Essa nomeação renovou a confiança no fortalecimento do dólar, provocando realização de lucros e queda nos preços dos metais, que já haviam recuado significativamente na sexta-feira passada.
O movimento destaca a sensibilidade dos mercados de metais preciosos à política monetária americana, com impactos também observados no petróleo e nas bolsas globais, em meio a um cenário de incertezas econômicas.
Na abertura desta semana, os preços dos metais preciosos enfrentam forte correção após a indicação de Kevin Warsh para presidir o Federal Reserve (FED), banco central dos Estados Unidos. Essa nomeação pelo presidente Donald Trump aumentou a realização de lucros, intensificando o recuo do ouro e prata, que já haviam sofrido quedas expressivas na sexta-feira.
O preço dos metais preciosos apresenta quedas significativas, com o ouro recuando cerca de 12% desde quinta-feira. Só na última sexta-feira, a queda ultrapassou 9%, o pior desempenho diário desde 1983, e o metal voltou a perder cerca de 3% na madrugada de segunda. A prata teve queda ainda mais abrupta, despencando mais de 31% na sexta, seu pior dia desde 1980, com nova baixa de 3% esta manhã.
Esse movimento reflete o desmonte de posições alavancadas e chamadas de margem, após semanas de alta consecutiva dos preços.
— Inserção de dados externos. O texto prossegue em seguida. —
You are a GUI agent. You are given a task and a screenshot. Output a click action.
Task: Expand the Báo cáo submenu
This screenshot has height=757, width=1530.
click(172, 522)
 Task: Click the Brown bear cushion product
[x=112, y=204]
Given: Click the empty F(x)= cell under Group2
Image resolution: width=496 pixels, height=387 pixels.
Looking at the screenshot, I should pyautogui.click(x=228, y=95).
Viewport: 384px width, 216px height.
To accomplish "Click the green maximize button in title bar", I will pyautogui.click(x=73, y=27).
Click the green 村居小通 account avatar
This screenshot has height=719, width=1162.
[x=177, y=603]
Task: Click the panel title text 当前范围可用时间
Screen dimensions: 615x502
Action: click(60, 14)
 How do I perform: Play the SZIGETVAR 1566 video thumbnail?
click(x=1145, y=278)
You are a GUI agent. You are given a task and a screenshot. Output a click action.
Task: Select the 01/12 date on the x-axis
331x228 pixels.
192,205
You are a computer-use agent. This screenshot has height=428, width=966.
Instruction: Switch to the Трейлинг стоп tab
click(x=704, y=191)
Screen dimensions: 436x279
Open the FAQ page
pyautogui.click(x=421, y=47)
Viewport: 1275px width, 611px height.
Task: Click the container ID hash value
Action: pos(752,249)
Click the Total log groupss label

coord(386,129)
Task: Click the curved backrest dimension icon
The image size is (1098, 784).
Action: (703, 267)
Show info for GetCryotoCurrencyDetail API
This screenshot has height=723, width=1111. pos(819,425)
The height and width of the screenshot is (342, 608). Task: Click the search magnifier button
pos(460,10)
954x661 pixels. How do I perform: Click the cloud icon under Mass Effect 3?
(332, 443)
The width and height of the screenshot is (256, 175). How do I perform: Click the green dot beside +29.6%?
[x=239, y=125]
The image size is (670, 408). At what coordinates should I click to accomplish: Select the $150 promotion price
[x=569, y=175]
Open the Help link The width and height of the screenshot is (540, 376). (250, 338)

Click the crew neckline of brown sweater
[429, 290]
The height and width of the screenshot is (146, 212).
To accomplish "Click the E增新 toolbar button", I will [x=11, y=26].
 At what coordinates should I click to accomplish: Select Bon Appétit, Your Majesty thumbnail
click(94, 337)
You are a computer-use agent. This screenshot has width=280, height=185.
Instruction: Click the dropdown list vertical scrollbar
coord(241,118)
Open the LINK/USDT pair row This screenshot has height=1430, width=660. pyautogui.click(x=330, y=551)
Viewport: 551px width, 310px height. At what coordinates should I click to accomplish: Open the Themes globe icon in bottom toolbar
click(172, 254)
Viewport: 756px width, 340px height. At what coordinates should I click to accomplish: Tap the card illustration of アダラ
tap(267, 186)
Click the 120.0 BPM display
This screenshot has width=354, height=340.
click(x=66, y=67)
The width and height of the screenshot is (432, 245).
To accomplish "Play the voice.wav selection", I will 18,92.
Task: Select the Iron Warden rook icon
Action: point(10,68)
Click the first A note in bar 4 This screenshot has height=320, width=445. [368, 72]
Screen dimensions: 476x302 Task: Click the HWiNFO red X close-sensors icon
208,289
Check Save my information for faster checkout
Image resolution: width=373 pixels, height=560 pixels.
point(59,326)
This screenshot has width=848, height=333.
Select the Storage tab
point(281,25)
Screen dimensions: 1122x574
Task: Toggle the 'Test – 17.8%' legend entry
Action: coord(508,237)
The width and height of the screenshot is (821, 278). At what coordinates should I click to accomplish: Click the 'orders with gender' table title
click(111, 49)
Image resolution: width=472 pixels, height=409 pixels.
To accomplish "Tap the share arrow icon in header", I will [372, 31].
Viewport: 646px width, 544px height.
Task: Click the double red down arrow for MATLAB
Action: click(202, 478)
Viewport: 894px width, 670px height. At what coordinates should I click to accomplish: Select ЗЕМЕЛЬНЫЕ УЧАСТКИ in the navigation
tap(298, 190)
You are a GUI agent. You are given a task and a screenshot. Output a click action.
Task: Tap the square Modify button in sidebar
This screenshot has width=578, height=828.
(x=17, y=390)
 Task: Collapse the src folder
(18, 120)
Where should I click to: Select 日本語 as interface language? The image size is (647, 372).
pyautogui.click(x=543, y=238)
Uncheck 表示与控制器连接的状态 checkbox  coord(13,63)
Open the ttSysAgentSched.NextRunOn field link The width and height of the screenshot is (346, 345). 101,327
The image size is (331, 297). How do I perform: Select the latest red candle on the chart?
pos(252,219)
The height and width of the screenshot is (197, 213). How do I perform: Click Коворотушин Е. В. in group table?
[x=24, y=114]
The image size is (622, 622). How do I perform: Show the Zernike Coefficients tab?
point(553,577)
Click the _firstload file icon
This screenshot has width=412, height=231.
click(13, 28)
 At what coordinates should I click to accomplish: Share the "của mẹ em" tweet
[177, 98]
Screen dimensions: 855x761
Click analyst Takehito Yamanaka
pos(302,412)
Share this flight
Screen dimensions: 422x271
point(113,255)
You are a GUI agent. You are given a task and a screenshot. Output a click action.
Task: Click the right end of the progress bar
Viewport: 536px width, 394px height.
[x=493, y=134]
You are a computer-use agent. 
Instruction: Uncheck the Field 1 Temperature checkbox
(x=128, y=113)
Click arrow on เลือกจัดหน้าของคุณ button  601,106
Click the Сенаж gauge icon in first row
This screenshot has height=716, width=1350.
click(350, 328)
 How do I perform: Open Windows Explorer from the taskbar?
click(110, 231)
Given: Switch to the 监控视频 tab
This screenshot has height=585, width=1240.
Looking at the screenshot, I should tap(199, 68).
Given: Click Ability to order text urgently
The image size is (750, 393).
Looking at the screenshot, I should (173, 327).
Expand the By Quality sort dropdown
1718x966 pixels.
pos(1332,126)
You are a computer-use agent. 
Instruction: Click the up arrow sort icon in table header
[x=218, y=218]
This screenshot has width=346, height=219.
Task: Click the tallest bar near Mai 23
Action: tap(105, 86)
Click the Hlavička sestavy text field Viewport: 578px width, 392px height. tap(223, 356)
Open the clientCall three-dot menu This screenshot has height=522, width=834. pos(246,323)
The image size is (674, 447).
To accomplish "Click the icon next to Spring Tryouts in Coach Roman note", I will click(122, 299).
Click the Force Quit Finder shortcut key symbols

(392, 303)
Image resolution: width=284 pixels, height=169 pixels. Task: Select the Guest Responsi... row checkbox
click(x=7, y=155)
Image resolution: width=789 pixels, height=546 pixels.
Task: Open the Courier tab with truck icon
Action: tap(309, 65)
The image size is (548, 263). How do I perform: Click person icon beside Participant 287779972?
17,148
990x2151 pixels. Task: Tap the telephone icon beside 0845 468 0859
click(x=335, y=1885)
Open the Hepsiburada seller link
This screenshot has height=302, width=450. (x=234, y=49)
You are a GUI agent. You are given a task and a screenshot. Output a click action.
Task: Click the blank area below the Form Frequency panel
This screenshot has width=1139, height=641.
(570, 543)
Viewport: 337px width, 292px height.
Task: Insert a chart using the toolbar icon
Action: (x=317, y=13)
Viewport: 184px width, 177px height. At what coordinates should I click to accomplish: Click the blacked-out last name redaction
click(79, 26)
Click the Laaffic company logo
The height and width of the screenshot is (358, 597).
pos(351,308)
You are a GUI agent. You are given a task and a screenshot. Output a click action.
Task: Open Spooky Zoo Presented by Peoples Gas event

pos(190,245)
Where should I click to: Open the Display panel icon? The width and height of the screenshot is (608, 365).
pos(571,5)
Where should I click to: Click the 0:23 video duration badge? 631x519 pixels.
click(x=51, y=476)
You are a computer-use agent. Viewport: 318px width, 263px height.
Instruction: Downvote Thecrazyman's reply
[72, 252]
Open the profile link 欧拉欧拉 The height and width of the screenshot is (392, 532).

O dólar fortalecido, impulsionado pela confiança renovada na independência do FED sob Warsh, pressiona ainda mais esses ativos, minando a tese que sustentava a valorização dos metais, baseada no enfraquecimento estrutural da moeda americana.
O petróleo também acompanha o tom negativo, com o barril do tipo Brent caindo cerca de 5%, devido à combinação do dólar forte e a expectativas positivas sobre negociações entre EUA e Irã, reduzindo tensões geopolíticas.
Nos mercados globais, bolsas operam em baixa, refletindo a cautela dos investidores diante do cenário econômico incerto e das principais leituras dos indicadores industriais nos EUA e Brasil para janeiro, que captam o reposicionamento das apostas no ambiente macroeconômico.
O episódio evidencia a sensibilidade dos preços dos metais preciosos e commodities em geral à política monetária americana, lembrando que simples sinais sobre liderança do FED podem provocar ajustes rápidos e profundos nos mercados.